- _Description of the task_
Transcribe exactly the lines that fall between the one holding "Task: Select the Silicon element tile" and the one holding "Instruction: Confirm the dialog with OK", inclusive, from the entries below.

- _Data for this task_

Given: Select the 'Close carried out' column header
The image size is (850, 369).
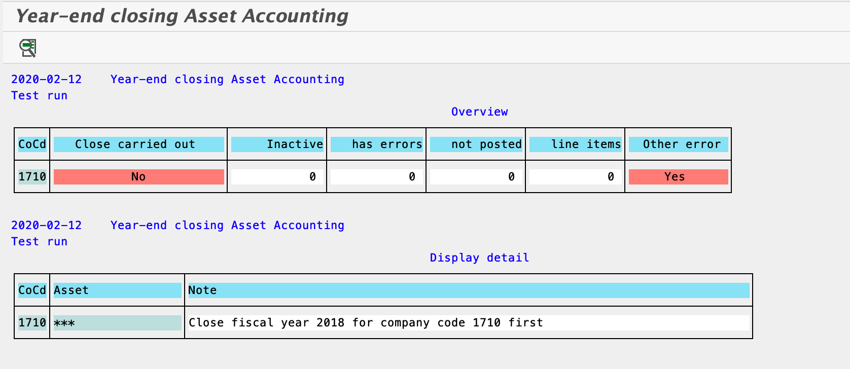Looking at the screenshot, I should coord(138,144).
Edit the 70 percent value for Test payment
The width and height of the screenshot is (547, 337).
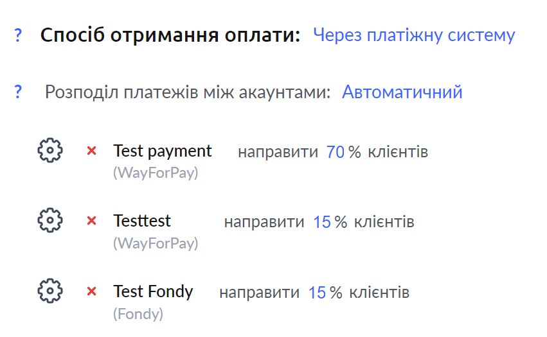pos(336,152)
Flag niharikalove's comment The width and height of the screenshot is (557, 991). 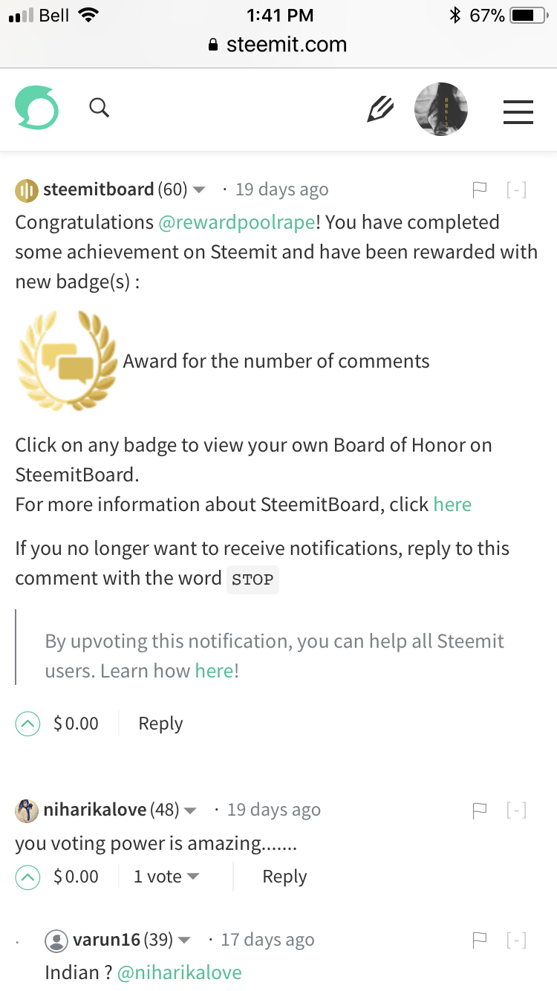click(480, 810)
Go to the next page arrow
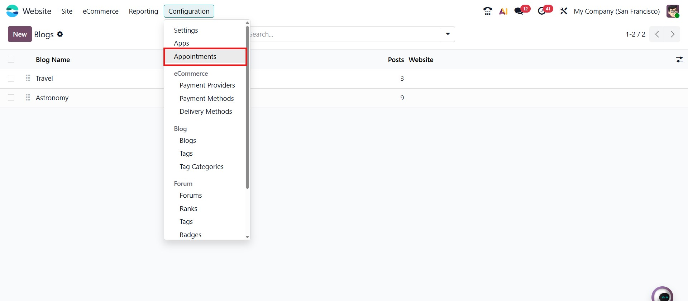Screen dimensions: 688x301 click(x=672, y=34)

...

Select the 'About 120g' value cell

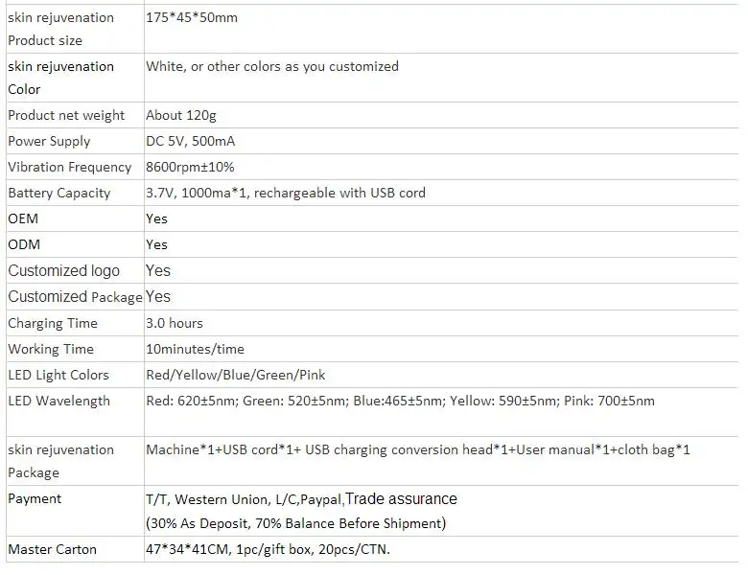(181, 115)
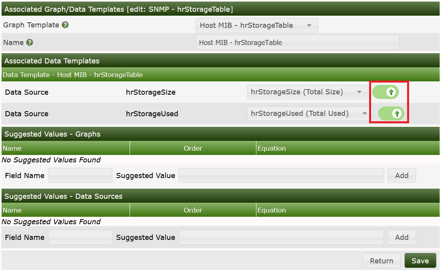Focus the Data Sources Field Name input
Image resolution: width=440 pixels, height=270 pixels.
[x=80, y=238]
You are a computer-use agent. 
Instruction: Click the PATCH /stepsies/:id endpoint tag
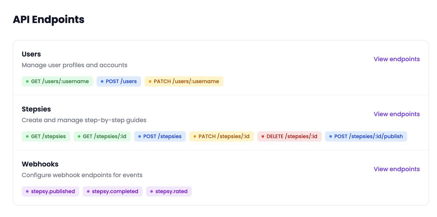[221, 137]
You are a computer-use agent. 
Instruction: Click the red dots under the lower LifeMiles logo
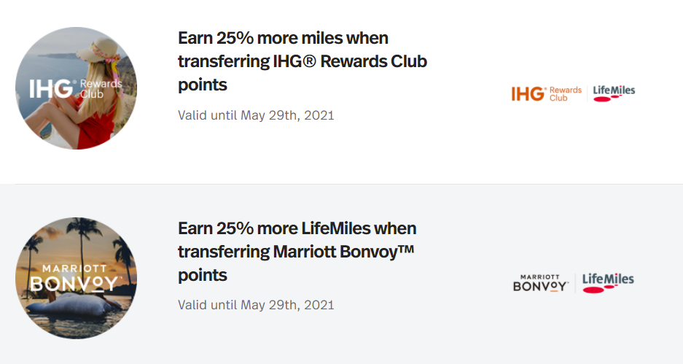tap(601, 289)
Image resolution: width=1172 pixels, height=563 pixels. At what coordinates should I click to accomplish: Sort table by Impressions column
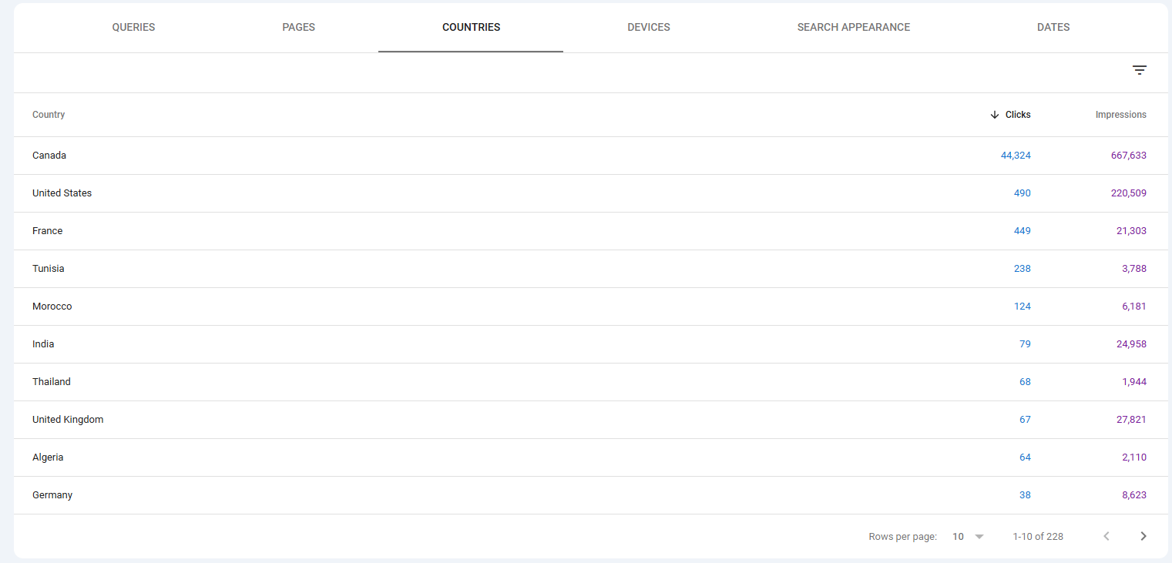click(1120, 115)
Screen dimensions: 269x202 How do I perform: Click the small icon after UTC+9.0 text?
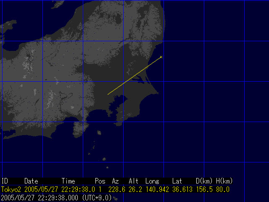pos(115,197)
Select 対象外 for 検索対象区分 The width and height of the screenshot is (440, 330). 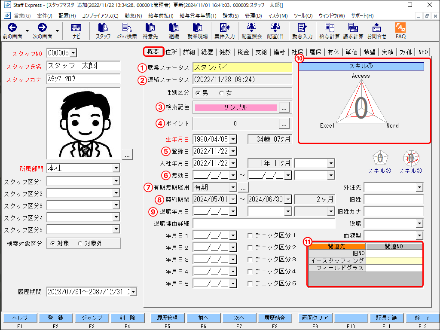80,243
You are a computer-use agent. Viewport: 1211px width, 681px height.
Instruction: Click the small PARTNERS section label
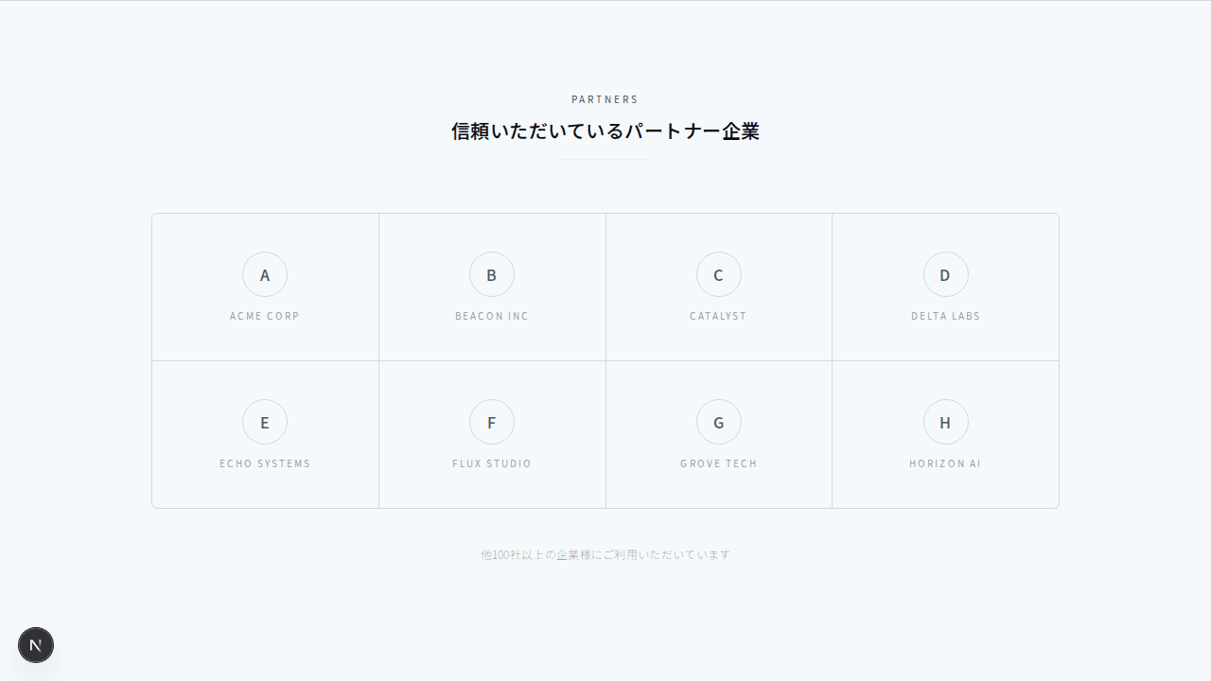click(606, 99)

--

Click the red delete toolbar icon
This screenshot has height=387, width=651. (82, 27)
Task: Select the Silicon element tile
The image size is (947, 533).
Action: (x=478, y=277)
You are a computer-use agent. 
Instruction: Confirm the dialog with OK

- _Output below_
Task: Select the Silicon element tile
The image size is (947, 533).
Action: (x=478, y=277)
You are a computer-use agent. 
Instruction: Confirm the dialog with OK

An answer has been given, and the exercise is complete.